Têm de os comprar a outras marcas. O Ikea recusa-se a fazê-los, o que me dá a volta ao miolo, mas há todo um mercado de pequenos negócios e vendedores da Etsy que fazem apoios para os pés em bambu e madeira especificamente para esta cadeira. Geralmente fixam-se com anéis de borracha grossos (o-rings) para poderem ir deslizando o apoio para baixo pelas pernas de metal à medida que o bebé cresce.

Posso usar só uma toalha enrolada em vez de comprar uma almofada?

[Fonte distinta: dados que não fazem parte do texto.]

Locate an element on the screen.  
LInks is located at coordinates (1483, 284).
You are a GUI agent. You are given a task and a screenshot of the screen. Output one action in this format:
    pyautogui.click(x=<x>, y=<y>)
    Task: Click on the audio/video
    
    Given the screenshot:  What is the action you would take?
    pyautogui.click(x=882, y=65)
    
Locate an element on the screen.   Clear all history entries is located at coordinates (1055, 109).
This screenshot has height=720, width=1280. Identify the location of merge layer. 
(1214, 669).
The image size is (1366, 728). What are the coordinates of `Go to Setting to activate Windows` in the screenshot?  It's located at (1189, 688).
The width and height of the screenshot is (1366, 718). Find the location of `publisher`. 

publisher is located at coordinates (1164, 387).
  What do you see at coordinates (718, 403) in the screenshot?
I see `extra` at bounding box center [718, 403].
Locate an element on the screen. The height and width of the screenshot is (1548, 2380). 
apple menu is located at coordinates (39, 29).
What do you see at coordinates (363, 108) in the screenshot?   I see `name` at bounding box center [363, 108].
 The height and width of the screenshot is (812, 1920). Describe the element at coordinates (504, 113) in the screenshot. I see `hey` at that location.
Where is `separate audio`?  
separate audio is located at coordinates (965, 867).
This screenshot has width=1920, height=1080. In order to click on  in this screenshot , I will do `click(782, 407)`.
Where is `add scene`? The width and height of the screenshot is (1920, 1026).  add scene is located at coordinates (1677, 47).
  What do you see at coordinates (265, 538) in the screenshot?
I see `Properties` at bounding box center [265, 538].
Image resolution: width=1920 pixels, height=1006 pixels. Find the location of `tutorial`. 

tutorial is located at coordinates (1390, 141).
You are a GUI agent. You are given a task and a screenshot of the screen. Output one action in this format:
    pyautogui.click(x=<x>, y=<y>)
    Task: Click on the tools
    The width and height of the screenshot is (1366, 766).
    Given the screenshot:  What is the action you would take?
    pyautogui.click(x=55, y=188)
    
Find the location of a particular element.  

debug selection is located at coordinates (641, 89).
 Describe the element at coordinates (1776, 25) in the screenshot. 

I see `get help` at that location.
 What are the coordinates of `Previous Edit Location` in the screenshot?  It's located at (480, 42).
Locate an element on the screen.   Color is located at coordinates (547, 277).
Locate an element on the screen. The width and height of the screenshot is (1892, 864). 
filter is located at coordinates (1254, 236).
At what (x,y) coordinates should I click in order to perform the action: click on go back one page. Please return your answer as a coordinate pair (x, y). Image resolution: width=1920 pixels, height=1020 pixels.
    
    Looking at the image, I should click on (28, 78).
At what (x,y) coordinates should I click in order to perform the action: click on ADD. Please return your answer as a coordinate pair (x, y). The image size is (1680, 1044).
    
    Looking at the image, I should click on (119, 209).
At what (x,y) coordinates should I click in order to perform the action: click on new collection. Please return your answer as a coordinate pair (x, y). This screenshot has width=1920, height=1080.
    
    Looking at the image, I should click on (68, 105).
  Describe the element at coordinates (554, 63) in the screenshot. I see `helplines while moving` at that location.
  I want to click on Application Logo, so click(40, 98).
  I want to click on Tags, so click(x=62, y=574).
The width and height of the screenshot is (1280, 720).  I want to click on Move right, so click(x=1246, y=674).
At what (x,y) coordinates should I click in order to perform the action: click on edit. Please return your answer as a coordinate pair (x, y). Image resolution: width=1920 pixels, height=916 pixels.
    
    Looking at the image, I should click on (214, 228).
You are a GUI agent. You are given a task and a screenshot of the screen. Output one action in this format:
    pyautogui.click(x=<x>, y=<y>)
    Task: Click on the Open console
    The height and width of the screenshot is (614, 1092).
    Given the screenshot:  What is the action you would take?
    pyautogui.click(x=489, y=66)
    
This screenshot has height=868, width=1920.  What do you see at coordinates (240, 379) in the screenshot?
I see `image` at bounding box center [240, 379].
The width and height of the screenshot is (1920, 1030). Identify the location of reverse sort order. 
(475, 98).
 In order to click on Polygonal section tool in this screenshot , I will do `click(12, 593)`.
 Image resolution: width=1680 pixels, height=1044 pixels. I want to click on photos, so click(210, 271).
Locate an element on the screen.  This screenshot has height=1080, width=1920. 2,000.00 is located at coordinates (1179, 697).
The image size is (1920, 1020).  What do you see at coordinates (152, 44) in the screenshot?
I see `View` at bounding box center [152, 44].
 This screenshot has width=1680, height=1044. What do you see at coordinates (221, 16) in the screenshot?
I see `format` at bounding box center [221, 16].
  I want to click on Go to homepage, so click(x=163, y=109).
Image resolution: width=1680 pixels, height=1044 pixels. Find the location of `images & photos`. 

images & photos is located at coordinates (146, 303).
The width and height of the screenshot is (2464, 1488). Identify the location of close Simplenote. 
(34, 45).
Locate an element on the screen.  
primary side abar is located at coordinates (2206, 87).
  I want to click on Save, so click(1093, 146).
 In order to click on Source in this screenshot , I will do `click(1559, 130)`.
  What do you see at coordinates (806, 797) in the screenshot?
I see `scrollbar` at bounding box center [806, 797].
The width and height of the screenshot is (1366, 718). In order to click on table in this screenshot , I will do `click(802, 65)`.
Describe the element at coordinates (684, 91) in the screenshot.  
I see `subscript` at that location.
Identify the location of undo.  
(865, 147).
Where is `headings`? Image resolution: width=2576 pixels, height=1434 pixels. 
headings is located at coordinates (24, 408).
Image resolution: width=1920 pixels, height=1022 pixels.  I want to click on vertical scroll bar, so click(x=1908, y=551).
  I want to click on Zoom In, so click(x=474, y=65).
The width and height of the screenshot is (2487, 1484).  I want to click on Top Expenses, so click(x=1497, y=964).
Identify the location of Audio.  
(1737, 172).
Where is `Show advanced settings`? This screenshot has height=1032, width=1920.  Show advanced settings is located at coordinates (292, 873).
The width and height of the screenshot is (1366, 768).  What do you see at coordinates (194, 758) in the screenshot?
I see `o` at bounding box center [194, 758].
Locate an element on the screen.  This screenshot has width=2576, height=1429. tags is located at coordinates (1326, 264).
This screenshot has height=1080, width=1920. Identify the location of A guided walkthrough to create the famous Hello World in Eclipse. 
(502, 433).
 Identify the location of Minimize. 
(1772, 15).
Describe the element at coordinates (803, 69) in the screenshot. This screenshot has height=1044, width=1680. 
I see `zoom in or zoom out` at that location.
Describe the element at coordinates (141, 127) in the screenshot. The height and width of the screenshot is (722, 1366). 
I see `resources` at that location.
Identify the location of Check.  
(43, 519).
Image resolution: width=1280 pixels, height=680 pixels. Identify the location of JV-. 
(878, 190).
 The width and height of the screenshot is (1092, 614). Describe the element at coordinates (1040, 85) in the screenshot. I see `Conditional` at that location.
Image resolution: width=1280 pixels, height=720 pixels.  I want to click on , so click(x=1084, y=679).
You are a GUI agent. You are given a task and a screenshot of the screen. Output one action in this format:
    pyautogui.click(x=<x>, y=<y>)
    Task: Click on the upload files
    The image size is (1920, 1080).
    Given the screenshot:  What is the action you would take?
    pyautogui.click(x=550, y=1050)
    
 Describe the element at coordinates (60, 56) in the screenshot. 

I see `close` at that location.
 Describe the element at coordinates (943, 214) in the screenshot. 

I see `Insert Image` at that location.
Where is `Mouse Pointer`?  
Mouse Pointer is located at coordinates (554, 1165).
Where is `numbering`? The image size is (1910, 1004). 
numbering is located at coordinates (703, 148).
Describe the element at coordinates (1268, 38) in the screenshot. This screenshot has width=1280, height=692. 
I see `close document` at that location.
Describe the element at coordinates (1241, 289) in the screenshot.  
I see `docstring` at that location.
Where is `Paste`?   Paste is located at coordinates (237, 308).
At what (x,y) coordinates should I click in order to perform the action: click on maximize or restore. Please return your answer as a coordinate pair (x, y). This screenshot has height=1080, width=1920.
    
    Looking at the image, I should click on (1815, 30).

Podem, sem dúvida, porque eu fi-lo durante três meses. Basta dobrarem uma toalha de banho grossa e entalá-la na zona da lombar e da bacia. O objetivo é apenas empurrar o corpo deles para a frente para que fiquem sentados direitos e com a barriga relativamente perto do tabuleiro. As almofadas insufláveis têm melhor aspeto e são mais fáceis de limpar, mas a toalha cumpre exatamente a mesma função postural se estiverem com um orçamento apertado.

As vossas tigelas com ventosa colam-se genuinamente ao tabuleiro texturizado?

Colam-se mesmo, mas é preciso saber o truque. O tabuleiro desta cadeira não é um plástico perfeitamente liso, e é por isso que as tigelas baratas falham. Com a nossa Tigela com Ventosa Urso, certifiquem-se de que o tabuleiro está totalmente limpo de quaisquer resíduos de gordura primeiro. Humedeçam ligeiramente a base da ventosa com um pano molhado, pressionem com força bem no centro e ela vai colar-se àquele plástico texturizado que é uma maravilha.

Como é que tiro aquele tabuleiro horrível sem partir um dedo?

Sinceramente? Não tiram. Depois de entalar os dedos até ficarem em ferida a tentar soltar aqueles clipes de plástico para o lavar no lava-loiça, desisti. O truque mais fácil é encaixar o tabuleiro e literalmente nunca mais o tirar. Basta colocar e tirar o bebé pelos buracos das pernas, a partir de cima. Quando ficar sujo, lavem-no com uma esponja com sabão ali mesmo na sala de jantar.

A cadeira continua a valer a pena se tenho de comprar estes extras todos?

Na minha mais sincera opinião, sim. Mesmo depois de gastarem vinte e cinco euros na cadeira, vinte num apoio de pés em madeira e quinze numa almofada de apoio, continuam muito abaixo do custo da maioria das cadeiras de papa de gama média do mercado. Além disso, continuam a ter a enorme vantagem de poder levar a cadeira toda para a rua e lavar o molho de esparguete à mangueirada quando a situação fica verdadeiramente fora de controlo.